Labor lays an egg.

AuthorHetzer, Michael
PositionLabor relations at House of Raeford Farms Inc. turkey processors; includes related article on unionizing

LABOR LAYS AN EGG Union organizers grabbed a tiger by the tail when they followed up a wildcat strike at a turkey plant.

It was 9:10 when she heard about the strike. By then, of course, it was too late to give it much thought. All around her, people were walking out. There was no time to weigh the risks, but they were heavy for a single mother, black, poor, a resident of North Carolina's poorest country.

Later, after the union meetings, after the company "education" meetings, after the handbills, after the "Vote Yes" and the "Vote No" T-shirts were distributed, after the name-calling and the angry words, she would worry about what could happen. But now, with her friends and co-workers leaving, she made an impulsive decision.

Betty Robinson laid down her turkey saw -- and with it, she later feared, her $4-an-hour job -- walked out of the cutlets department and through the processing plant's doors. It was that way for many of the first-shift workers at House of Raeford Farms Inc. last Aug. 1. Second- and third-shift employees would bring the total who joined the wildcat strike to about 1,000 of the plant's 1,140 workers.

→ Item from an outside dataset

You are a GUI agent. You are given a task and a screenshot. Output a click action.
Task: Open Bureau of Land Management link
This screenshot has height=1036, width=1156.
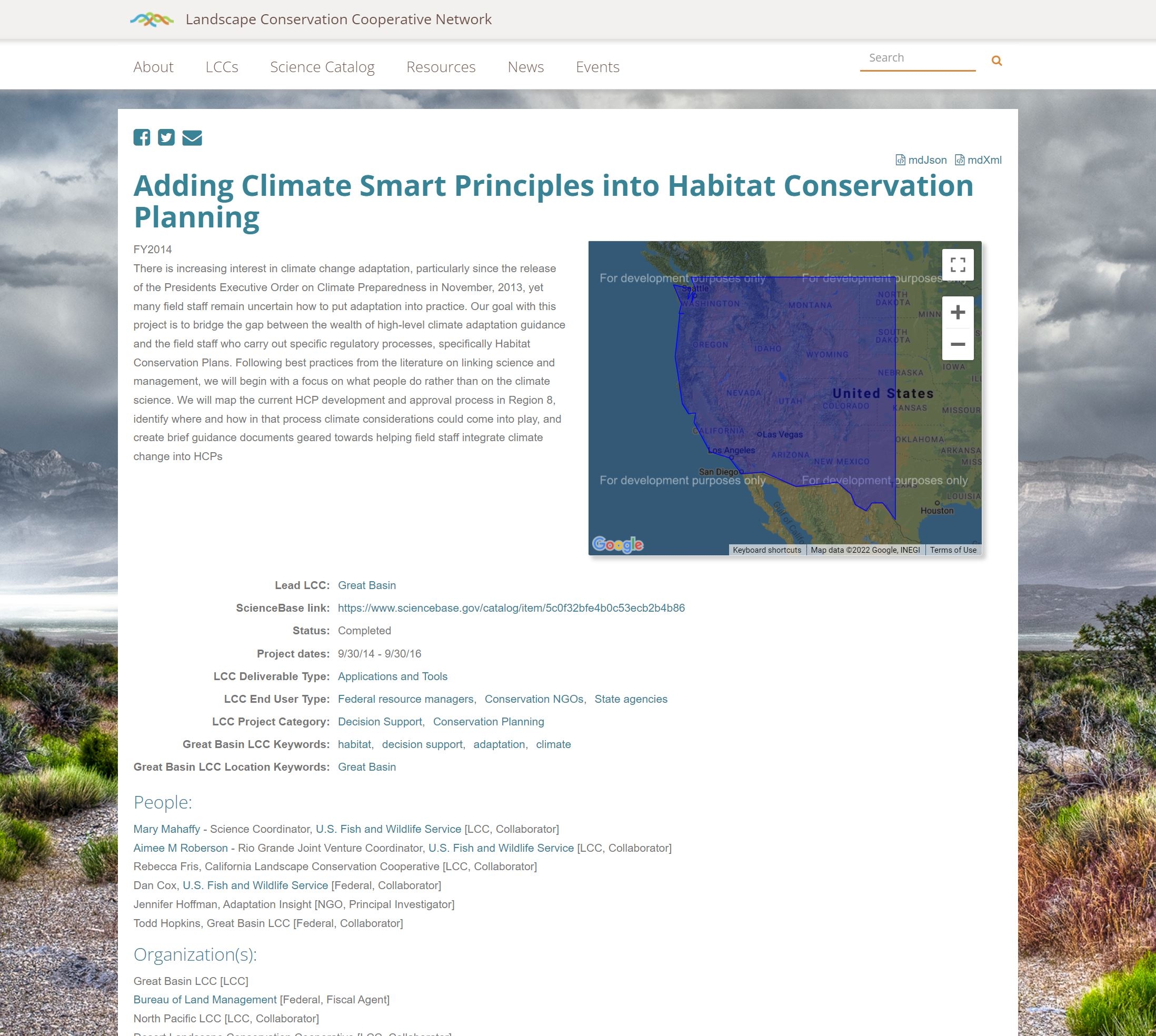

Within three days, nearly all would be back at their jobs. It wasn't the plant's first strike. Twice before, in 1980 and 1987, workers had won 10-cent hourly raises. Both strikes were settled without the union. This time, organizers were swarming around the plant like bees in a hive.

But on Oct. 7, just 10 weeks after walking off their jobs and demanding higher pay, better benefits and shorter hours, House of Raeford turkey-plant workers rejected United Food and Commercial Workers Union Local 204's bid to represent them by a vote of 420 to 391.

The outcome had a familiar ring in North Carolina, which has the smallest percentage of its work force covered by collective-bargaining agreements of any state. During the past decade, while job growth has soared, the number of Tar Heel workers represented by unions has remained constant at 200,000, about 6 percent of the non-farm work force. Nationally, the figure is about 16 percent, down from a high of nearly 26 percent in 1953.

Long before labor laws, long before the first union drives, workers around the world had demonstrated their dissatisfaction the way these people started their struggle: by voting with their feet. But at House of Raeford, the shots soon were being called by the pros: the union organizers and the company's labor lawyers. Each side would wind up spending an estimated $250,000 in the high-stakes contest. Each had much to win and a lot to lose.

"It's unfortunate, but these days you've basically got a war between anti-union law firms and union organizers," says Christopher Scott, president of the state AFL-CIO. "The whole thing's being fought over the heads of the workers."

The turkey-processing plant sits about 400 yards outside downtown Raeford, about 13 miles due west of Fayetteville in Hoke County. It is a quite, peaceful-looking town, like so many other small towns scattered through Eastern North Carolina. In 1986, an estimated 4,237 people lived in Raeford and 23,135 in the county. Main Street is Business Route 401, and traffic that ventures from the bypass is interrupted by the town's three stoplights.

As you near the plant, the first thing you notice is the feathers -- white, fluffy, turkey feathers. Like persistent snowflakes, they lie in the grass, on the roofs of houses, in trees and on the street. Next, the plant comes into view, a sprawling, yellow structure surrounded on all sides by a chain-link fence, barbed wire on...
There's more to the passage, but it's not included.